Rewrite everything in the entries below from the line containing "Click the Extreme Greed - 88 badge" down to the line containing "pos(1183,24)" as a Markdown table with the columns Row and Line. Leave out any blank lines.

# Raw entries
════════

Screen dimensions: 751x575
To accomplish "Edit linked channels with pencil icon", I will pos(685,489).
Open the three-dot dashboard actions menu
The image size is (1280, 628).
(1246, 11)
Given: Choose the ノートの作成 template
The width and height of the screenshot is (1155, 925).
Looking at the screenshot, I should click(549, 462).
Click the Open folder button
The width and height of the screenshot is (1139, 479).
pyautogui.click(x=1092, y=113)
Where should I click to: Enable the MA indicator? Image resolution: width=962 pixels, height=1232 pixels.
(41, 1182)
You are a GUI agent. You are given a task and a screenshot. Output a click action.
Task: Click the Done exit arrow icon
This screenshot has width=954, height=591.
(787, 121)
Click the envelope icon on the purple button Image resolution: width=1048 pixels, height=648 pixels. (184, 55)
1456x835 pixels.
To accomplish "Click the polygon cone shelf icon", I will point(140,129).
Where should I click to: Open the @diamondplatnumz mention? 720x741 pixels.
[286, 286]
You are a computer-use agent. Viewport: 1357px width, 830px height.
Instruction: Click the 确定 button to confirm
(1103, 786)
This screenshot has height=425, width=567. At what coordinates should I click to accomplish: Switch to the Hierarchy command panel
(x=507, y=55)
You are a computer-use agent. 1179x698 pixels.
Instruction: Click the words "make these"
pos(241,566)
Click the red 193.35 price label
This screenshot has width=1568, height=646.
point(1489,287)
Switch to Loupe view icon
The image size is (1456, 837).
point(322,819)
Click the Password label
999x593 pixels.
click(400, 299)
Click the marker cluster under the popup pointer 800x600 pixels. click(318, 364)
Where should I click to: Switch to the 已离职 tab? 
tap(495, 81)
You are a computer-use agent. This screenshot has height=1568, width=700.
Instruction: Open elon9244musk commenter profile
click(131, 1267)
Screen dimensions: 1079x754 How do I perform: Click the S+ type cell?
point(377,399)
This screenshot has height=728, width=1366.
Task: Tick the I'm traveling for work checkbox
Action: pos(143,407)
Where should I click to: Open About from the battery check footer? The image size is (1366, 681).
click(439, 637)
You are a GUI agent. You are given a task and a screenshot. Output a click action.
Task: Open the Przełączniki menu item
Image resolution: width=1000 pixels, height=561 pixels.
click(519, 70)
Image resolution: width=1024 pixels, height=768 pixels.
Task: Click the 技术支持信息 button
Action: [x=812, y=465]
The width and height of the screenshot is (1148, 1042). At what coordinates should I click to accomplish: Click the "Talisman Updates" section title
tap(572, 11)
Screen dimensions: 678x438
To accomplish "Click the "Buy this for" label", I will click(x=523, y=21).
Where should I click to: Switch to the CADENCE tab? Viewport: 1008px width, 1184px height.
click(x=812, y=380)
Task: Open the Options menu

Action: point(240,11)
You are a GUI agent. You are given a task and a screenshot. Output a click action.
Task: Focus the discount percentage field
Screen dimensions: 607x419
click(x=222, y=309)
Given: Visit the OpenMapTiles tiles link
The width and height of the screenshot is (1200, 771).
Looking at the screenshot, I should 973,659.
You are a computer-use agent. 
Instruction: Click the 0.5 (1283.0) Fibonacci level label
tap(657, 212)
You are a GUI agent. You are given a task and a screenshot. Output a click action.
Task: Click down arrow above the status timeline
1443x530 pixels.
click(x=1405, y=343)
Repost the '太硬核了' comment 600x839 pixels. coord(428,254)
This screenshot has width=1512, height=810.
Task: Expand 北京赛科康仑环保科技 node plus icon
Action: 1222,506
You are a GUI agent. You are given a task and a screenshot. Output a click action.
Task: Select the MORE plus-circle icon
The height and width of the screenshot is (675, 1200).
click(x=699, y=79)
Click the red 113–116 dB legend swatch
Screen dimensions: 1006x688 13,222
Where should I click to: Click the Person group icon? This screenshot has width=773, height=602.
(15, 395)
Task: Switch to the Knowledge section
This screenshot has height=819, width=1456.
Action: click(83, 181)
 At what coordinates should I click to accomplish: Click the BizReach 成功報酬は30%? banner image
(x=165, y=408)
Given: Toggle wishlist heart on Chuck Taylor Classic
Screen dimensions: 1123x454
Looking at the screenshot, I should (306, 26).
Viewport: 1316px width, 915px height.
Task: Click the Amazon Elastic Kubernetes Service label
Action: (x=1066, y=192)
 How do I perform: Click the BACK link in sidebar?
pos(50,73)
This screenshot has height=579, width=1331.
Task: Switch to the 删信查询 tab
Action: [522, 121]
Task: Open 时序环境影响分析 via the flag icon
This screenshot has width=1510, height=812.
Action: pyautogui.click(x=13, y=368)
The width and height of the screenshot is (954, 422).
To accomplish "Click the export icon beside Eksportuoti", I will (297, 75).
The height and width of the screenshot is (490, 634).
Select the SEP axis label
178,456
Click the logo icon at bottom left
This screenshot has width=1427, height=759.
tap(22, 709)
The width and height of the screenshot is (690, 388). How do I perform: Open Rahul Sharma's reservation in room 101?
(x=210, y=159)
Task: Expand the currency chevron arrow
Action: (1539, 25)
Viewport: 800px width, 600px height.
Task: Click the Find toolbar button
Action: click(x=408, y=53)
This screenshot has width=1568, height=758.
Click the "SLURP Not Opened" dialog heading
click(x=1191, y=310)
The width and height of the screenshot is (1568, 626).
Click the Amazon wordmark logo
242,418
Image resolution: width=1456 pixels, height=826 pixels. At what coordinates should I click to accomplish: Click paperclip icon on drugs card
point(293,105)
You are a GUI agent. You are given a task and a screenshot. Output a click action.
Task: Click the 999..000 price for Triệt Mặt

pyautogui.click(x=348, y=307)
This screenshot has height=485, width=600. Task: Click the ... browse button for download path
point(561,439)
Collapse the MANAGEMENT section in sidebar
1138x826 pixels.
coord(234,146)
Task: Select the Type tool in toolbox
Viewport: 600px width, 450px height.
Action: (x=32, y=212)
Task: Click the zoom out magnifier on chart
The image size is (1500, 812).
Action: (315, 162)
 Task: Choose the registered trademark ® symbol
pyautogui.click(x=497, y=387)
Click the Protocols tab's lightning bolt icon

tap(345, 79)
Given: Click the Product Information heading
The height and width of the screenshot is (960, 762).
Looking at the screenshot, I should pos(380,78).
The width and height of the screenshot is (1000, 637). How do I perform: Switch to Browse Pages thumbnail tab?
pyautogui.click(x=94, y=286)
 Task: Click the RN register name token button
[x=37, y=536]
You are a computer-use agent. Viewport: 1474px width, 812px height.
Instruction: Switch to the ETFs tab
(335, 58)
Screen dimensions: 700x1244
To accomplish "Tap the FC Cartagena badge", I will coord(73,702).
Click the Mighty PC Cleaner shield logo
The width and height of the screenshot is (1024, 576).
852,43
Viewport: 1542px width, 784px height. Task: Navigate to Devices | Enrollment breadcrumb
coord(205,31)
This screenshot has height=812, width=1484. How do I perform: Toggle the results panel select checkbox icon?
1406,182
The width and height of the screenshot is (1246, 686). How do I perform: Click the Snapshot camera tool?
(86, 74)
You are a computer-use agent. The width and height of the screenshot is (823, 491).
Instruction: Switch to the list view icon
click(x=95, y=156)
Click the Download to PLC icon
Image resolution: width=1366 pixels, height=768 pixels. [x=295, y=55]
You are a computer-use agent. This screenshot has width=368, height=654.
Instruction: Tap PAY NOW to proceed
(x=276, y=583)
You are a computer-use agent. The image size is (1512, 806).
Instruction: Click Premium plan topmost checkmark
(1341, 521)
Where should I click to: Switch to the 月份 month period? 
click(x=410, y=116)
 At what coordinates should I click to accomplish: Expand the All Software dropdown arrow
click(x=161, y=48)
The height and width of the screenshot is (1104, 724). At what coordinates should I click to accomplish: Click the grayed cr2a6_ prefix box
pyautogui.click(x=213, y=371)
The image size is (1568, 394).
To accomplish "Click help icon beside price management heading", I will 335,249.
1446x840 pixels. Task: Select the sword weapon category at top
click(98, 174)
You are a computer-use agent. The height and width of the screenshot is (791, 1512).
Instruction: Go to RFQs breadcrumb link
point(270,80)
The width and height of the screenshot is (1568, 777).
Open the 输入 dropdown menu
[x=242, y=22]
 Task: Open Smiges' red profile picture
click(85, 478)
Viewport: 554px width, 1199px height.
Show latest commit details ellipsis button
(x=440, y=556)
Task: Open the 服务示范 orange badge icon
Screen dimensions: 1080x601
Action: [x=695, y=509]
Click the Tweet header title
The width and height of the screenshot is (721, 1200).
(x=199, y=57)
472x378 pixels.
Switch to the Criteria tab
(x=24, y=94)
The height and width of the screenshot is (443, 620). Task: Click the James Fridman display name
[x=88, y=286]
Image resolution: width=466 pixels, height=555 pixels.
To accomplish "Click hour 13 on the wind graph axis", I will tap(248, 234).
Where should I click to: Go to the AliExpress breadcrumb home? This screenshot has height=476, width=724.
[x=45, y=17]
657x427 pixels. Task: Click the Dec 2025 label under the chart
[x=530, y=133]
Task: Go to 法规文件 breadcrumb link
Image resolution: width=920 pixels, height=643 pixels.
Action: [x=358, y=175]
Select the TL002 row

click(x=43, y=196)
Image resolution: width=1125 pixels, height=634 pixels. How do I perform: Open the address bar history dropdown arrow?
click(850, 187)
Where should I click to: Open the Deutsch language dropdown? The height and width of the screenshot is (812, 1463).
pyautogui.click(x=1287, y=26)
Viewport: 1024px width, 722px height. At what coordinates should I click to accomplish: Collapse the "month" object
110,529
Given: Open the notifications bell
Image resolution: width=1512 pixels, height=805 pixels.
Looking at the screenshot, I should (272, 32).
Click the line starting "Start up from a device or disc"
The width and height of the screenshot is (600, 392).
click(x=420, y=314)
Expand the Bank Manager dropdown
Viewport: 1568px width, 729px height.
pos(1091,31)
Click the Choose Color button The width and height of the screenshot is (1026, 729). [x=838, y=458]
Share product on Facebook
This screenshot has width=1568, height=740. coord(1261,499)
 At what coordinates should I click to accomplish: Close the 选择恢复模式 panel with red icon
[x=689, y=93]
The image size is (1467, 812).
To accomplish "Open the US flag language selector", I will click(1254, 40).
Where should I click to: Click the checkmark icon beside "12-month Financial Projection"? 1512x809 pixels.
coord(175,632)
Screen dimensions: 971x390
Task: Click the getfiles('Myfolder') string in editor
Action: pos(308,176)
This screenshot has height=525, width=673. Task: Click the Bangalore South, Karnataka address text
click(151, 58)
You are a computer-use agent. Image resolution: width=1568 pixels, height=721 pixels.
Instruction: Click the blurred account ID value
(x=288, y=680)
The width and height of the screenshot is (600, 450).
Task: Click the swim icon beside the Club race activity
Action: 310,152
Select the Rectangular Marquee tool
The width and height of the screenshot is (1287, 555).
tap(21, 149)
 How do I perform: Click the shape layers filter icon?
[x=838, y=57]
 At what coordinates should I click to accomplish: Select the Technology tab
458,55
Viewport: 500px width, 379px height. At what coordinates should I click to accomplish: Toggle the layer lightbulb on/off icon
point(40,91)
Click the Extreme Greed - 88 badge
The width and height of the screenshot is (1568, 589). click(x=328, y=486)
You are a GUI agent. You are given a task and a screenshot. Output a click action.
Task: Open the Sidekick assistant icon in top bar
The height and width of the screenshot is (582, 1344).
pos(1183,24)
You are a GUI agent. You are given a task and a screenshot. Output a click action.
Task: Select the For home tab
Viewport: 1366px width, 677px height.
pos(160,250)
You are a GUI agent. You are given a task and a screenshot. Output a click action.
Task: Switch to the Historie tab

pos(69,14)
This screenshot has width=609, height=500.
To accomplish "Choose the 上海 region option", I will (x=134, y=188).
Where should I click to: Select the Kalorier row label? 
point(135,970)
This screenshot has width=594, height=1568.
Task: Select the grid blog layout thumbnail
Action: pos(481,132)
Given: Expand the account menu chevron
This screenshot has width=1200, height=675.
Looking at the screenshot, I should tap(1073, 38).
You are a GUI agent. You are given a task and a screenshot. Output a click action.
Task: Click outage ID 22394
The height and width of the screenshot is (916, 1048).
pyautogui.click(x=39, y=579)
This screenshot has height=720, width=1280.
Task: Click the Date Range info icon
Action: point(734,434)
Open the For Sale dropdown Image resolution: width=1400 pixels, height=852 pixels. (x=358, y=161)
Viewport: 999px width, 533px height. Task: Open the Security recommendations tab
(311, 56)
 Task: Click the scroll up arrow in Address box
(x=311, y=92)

════════

# REPLY TO THE TASK
| Row | Line |
|---|---|
| 1 | Click the Extreme Greed - 88 badge |
| 2 | The width and height of the screenshot is (1568, 589). click(x=328, y=486) |
| 3 | You are a GUI agent. You are given a task and a screenshot. Output a click action. |
| 4 | Task: Open the Sidekick assistant icon in top bar |
| 5 | The height and width of the screenshot is (582, 1344). |
| 6 | pos(1183,24) |